Task statement: State how many lines of the entries below hold the word "computer"; reply with nothing but the number.

Dataset content:
********************

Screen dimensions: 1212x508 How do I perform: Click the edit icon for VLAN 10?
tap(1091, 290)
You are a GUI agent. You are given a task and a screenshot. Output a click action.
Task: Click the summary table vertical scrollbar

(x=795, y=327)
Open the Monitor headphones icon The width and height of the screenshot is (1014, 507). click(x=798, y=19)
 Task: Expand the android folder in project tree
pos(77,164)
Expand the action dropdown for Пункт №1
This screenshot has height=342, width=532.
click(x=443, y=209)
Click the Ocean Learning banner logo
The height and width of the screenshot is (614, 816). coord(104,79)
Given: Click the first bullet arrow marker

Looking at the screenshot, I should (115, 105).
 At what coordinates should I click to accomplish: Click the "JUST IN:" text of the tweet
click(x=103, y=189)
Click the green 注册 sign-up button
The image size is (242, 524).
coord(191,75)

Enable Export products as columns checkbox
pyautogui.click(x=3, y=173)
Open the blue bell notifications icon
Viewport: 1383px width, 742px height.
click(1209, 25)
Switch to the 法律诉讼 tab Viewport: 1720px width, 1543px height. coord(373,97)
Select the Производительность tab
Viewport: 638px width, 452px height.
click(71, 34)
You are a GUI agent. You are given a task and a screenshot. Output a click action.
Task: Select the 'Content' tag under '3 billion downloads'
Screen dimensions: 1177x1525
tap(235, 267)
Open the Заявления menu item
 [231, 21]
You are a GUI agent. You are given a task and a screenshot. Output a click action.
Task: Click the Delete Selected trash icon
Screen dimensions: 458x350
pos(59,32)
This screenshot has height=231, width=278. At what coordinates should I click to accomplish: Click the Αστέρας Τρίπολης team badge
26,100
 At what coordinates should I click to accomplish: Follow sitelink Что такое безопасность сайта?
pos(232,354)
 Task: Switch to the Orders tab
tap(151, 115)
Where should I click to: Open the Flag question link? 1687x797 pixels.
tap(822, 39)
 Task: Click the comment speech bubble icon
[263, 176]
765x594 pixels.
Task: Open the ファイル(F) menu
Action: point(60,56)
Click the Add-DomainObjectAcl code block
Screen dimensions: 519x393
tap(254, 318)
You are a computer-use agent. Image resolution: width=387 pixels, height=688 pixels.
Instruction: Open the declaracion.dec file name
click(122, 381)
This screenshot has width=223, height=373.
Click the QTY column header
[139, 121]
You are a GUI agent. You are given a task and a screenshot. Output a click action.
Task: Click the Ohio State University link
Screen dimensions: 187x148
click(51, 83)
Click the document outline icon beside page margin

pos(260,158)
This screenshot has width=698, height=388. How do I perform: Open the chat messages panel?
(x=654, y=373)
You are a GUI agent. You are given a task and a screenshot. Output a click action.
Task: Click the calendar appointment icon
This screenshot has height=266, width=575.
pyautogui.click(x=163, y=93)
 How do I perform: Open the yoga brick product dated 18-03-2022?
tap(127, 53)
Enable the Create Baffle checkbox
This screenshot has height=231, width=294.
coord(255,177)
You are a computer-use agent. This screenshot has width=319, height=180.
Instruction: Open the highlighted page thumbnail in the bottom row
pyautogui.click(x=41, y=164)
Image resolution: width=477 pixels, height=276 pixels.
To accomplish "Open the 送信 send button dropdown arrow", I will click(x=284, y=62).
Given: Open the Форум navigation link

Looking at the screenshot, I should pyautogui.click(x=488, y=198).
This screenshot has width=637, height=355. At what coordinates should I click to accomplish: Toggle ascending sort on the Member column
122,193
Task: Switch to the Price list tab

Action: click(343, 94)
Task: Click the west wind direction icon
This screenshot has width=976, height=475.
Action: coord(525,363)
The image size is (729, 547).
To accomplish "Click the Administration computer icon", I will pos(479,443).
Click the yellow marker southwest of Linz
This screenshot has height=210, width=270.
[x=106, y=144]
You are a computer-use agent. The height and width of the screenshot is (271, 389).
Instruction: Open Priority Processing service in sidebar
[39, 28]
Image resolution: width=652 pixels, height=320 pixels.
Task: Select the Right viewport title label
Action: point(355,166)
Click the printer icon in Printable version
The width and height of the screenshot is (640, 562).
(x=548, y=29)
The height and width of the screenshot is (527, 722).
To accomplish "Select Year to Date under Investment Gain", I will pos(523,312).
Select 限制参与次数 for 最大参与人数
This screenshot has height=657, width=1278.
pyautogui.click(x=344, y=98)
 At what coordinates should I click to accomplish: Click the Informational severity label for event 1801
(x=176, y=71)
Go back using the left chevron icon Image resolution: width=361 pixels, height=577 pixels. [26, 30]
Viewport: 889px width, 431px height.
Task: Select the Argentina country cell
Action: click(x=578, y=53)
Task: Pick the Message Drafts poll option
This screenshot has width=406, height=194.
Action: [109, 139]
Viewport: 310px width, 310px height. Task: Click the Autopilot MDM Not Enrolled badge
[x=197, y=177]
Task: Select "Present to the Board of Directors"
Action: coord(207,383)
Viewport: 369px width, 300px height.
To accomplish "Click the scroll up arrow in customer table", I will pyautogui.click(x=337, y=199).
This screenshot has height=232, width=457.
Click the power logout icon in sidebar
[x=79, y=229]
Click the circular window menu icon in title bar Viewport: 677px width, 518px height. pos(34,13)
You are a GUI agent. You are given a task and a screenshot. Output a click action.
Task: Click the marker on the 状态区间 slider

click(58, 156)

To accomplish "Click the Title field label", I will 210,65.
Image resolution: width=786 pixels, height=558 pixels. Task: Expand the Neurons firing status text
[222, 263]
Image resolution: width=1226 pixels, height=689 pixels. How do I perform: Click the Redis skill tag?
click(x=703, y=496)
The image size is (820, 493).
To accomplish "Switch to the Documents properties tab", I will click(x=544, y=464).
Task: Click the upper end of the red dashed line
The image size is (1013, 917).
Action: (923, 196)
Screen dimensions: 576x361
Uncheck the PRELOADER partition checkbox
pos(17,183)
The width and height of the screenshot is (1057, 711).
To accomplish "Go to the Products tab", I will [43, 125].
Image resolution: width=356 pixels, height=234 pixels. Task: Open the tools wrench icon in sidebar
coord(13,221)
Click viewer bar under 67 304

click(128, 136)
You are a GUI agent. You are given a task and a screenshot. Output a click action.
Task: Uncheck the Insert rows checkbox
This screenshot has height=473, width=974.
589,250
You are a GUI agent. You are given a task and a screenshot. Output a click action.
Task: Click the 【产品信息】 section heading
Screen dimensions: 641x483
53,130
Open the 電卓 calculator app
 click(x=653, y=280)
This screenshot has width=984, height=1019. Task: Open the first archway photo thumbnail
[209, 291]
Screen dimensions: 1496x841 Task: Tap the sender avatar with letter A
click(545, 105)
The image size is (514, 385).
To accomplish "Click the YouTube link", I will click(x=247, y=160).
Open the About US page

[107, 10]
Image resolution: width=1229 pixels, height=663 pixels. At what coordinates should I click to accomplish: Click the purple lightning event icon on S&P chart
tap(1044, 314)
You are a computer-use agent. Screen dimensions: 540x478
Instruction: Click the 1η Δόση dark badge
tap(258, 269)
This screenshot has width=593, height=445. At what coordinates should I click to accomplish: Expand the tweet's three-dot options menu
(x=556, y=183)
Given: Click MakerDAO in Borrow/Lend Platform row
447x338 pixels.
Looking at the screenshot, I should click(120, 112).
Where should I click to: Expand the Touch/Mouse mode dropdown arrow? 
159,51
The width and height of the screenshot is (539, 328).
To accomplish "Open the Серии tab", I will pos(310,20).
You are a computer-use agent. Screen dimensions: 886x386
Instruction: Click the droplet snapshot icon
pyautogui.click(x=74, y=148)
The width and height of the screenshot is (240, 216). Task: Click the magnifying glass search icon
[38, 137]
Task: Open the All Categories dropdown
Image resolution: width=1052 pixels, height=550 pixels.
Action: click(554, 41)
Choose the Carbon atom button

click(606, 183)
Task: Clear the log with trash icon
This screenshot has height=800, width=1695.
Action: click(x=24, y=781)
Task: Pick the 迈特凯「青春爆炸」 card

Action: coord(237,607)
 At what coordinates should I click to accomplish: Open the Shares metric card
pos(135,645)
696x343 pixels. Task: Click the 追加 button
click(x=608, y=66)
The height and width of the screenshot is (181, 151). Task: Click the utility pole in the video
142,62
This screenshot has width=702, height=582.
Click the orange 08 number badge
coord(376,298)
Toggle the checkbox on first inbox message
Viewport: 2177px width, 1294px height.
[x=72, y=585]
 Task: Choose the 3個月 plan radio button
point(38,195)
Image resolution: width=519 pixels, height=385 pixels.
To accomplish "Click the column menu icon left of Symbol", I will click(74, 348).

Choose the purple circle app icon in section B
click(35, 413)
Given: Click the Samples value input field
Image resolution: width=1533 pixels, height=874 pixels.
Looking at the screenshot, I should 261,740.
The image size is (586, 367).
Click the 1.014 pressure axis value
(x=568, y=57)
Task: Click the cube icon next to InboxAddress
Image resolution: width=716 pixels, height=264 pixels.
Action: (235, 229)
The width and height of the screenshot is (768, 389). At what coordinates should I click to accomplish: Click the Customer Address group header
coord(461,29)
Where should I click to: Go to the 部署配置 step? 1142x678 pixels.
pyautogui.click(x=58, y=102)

********************

Your response: 6